The only difference between the file and the stdin is that the log file has multiline log and the logstash configuration doesn't log multiline. I am not sure is this somehow related.

What is your opinion?

I get an unmatched parenthesis error with that grok filter. Please edit your post, select the configuration and click on </>. Then verify that the configuration displayed in the preview panel actually matches your configuration.

1 Like

This is a pastebin of the configuration:

https://pastebin.com/KVwKgMDQ

This is a past bin of a part of my log file:
https://pastebin.com/nuE23JFJ

Thank you for your help,
Regards,
Manol.

In 7.3.0 that gets me

{
             "timestamp" => "2019-08-14 16:28:23,667",
                 "class" => "AccountBalanceCheckService",
                 "level" => "INFO",
"fields.proTokenBalance" => "271.99996582",
            "logmessage" => "The PRO Token balance is 271.99996582",
               "message" => "2019-08-14 16:28:23,667 INFO  1848 --- [   scheduling-1] c.p.r.s.AccountBalanceCheckService         : :{271.99996582} The PRO Token balance is 271.99996582",
                   "pid" => "1848",
                "thread" => "scheduling-1"
}

I am running on UNIX, so I do not have that \r at the end of line, but I would expect GREEDYDATA to consume that.

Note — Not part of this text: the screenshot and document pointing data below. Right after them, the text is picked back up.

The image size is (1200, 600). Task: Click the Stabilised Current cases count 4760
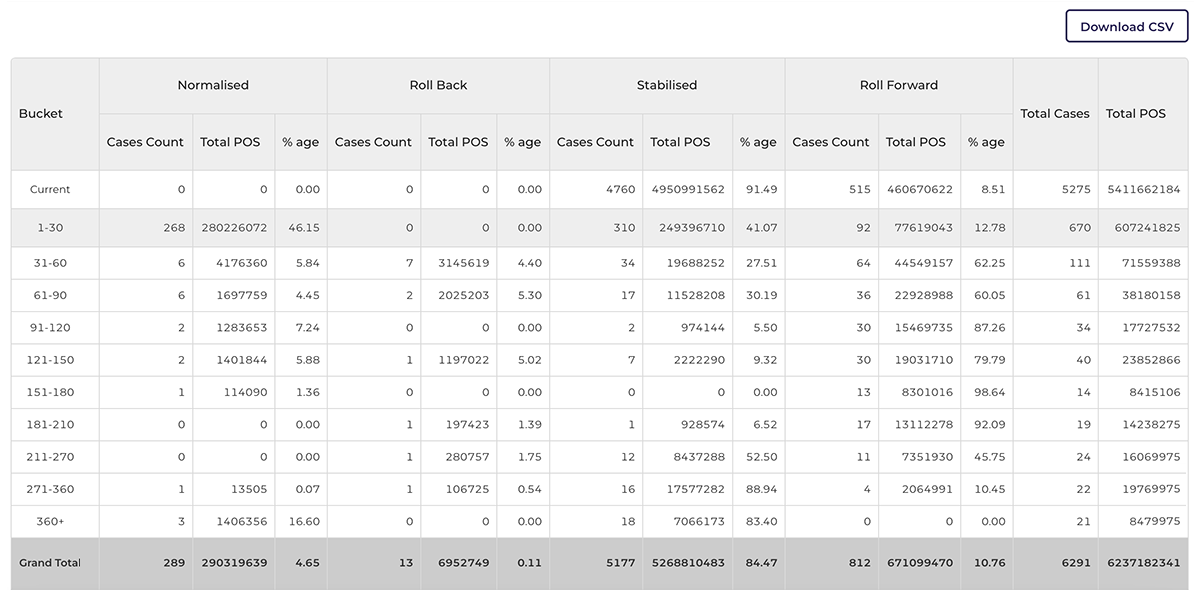click(x=620, y=189)
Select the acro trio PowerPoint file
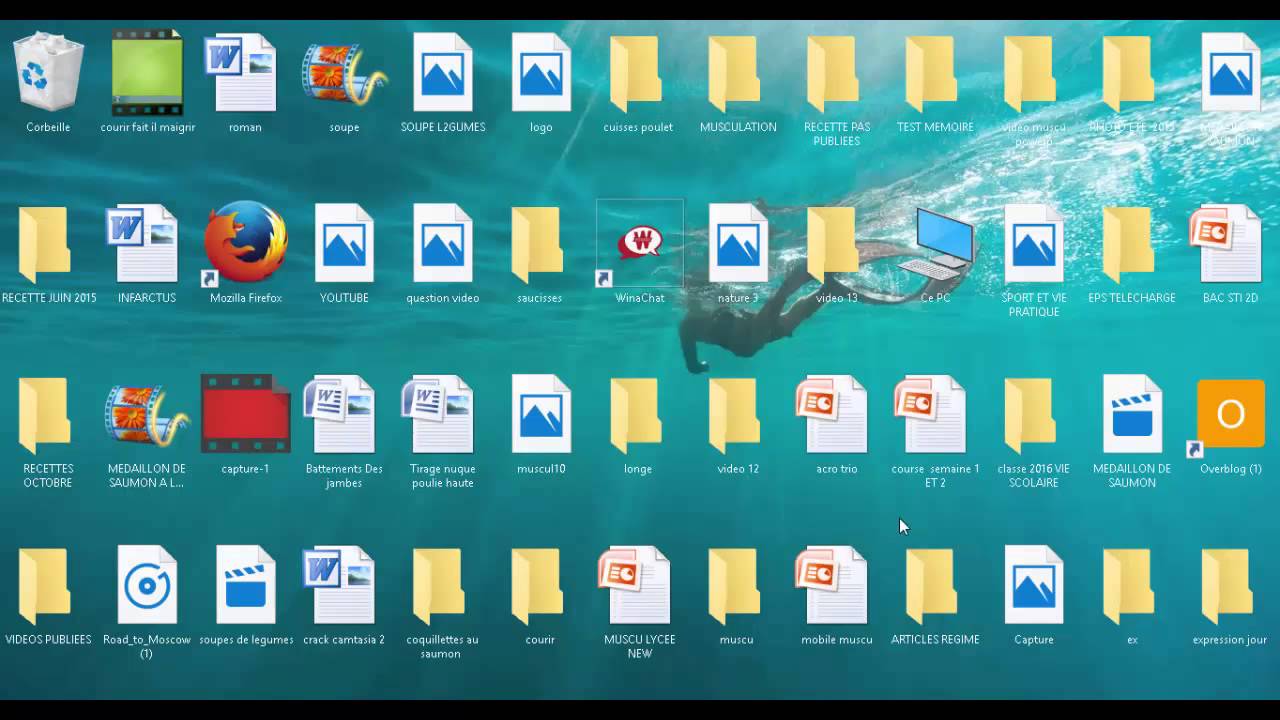 836,415
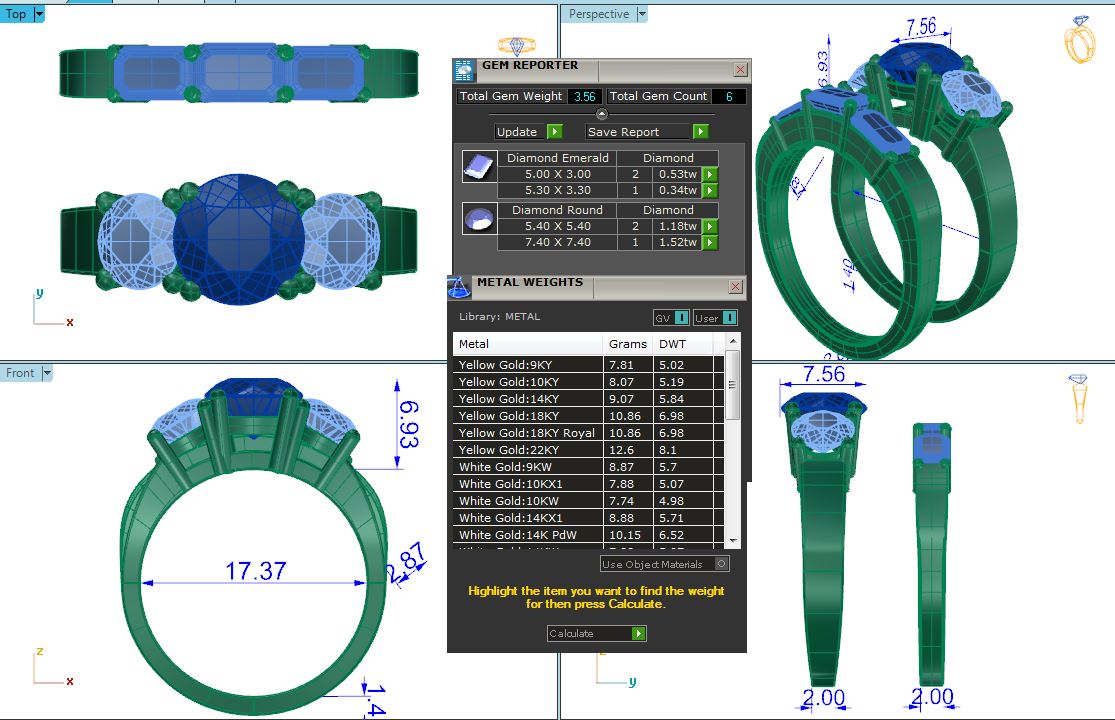Image resolution: width=1115 pixels, height=720 pixels.
Task: Click green arrow beside 1.18tw row
Action: 710,226
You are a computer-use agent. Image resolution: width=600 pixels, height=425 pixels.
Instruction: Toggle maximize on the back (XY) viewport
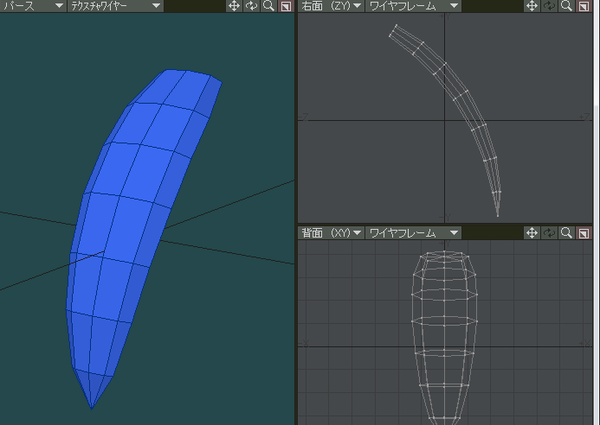pos(584,233)
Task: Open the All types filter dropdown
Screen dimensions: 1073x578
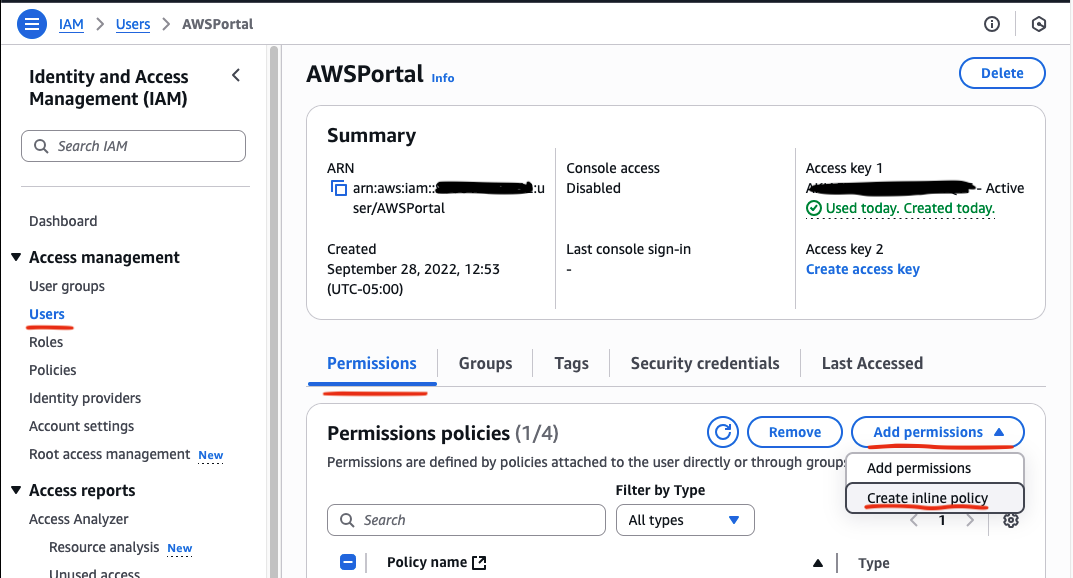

Not sure if it matters but in your pipeline why do you have the order as:

  1. Input
  2. Output
  3. Filter

As for your patterns, they seem to match properly on the debugger.
https://grokdebug.herokuapp.com/

Well, this is confusing for me :slight_smile:

I have tried everything which I've remembered. It seems like the configuration is okay, but somehow it doesn't work.

We have java stack traces in the log, so a part of the log becomes multi line, this could be the issue (and the logstash configuration doesn't handle multi line log at this moment)

I will play a bit more with my local ELK installation.
Regards,
Manol.

Actually it doesn't, when I start logstash it founds properly the file path, it initialize the connection to Elasticsearch also as well.